Мы подходим к самой шахте. Прямо посреди равнины разверзлась страшная пропасть, обрывающаяся вертикально вниз на 300 метров. Заглянешь – жуть берет. Там, внизу, лежат мертвецы. Словно огромный фотоштатив, возвышается над шахтой старая рудоподъемная башня, шаткая и поржавевшая. У кого хватит смелости, тот может подняться по железной лесенке на маленькую платформу из полусгнивших досок и заглянуть в зияющую бездну. Но если держаться за одну из железных ног башни, туда можно заглянуть и с края ямы.
Под платформой приделано колесо, с которого свешивается обрывок троса длиной в несколько метров. Шесть лет назад он оборвался, и подъемная клеть с 12 рабочими рухнула в бездну.
После этого случая индийский промышленник из Мусомы, купивший за бесценок эти копи в 1918 году, решил полностью прекратить разработку и предприятие закрыть. Оно и так уже перестало себя оправдывать. Трупы 12 сорвавшихся в шахту людей так и остались лежать на дне.
Конец троса тихо покачивается на ветру…
Мы подтаскиваем к краю бездны почти 2 тысячи проволочных петель, скопившихся в Банаги за последние годы. По здешним расценкам они составили бы неплохой капиталец. Одна связка за другой летит в страшную пропасть. Мы слышим, как по дороге они несколько раз стукаются о скалистые стенки, но звук падения до нас уже не долетает. За петлями следуют луки и стрелы. Что здесь исчезнет, никогда не вернется.
«Вполне возможно, что там, внизу, лежит не один убитый или пропавший без вести человек», – думаю я.
Но тут же вспоминаю, что в этой стране совсем незачем утруждать себя ликвидацией трупа. Достаточно ему пролежать ночь на открытом воздухе, и гиены уж позаботятся об его исчезновении.

============

Формулировка задания. Продолжите текст о заброшенной шахте, начав сразу после его последнего предложения.

Сохранённые строки.
============

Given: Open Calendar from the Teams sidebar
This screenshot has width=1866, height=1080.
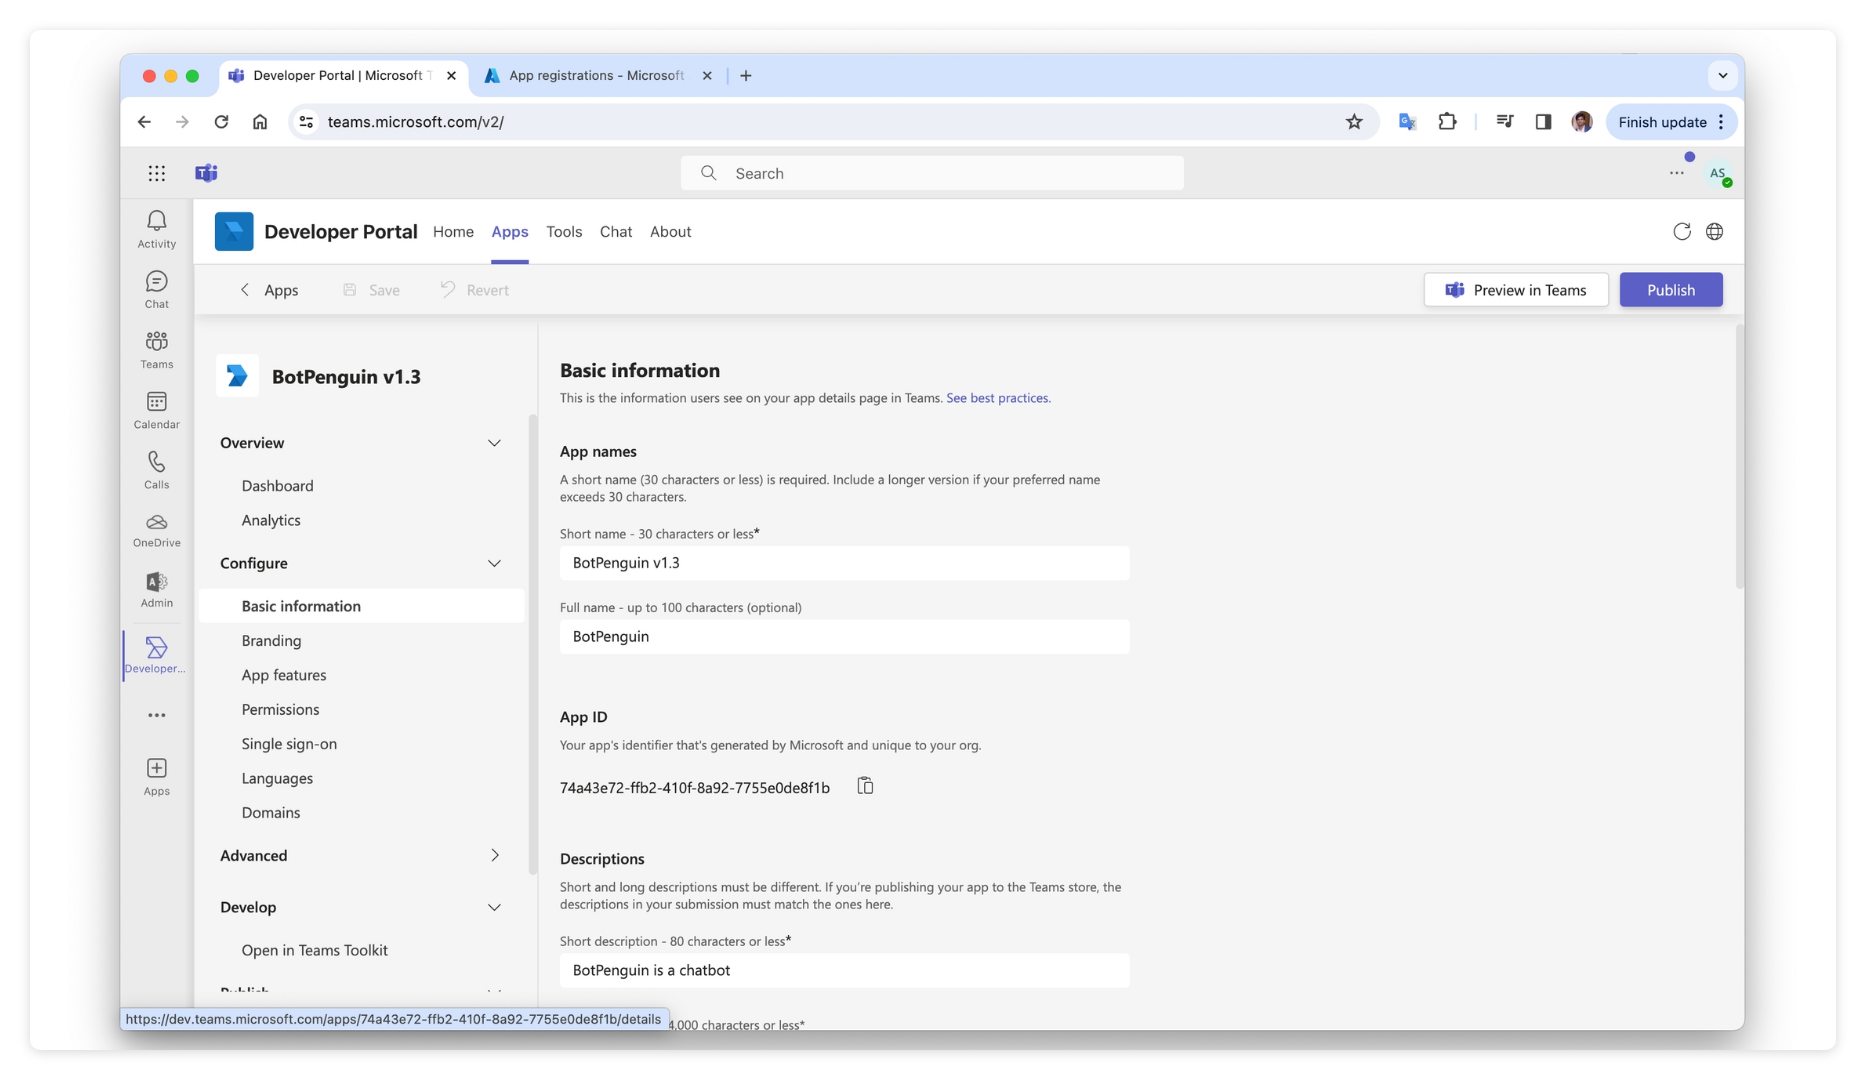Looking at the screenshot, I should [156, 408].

============

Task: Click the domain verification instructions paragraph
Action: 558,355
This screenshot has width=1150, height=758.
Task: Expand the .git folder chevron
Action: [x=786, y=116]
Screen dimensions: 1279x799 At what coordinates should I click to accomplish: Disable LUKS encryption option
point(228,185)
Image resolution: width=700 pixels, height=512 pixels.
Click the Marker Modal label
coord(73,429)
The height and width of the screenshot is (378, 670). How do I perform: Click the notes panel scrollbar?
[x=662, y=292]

============

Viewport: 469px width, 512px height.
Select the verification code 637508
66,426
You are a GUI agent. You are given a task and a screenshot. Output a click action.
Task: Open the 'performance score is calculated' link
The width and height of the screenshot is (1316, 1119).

============

Ожидаемый результат.
За последние 12 месяцев здесь было поймано и предано суду 88 браконьеров. Вначале кажется, что это очень много. Но когда год назад в Цаво-парке, в соседней Кении, были проведены систематические обследования, то там нашли останки 1280 слонов, убитых браконьерами за последние два года. А учитывая, что во многих местах почти невозможны тщательные поиски, на самом деле слонов было, видимо, больше трех тысяч. Поэтому правительство было вынуждено наконец отпустить больше средств и выделить специальные полицейские самолеты на борьбу с браконьерством, спекуляцией и массовым уничтожением ценных животных. В последующие 15 месяцев было конфисковано 25 219 фунтов слоновой кости и 492 фунта рогов носорога. При этом было задержано и оштрафовано 429 браконьеров. Тем не менее люди, проводившие поход против браконьерства, подсчитали, что, несмотря на это, на черном рынке исчезло примерно на миллион марок слоновой кости и рогов носорога. В одном районе были обнаружены заросли со смертоносными петлями и в них несколько сот ям-ловушек, так что животные неминуемо погибали там, либо задыхаясь в проволочных петлях, либо проваливаясь в яму на колья.
До тех пор никто даже не подозревал, какие ужасающие размеры приняло браконьерство.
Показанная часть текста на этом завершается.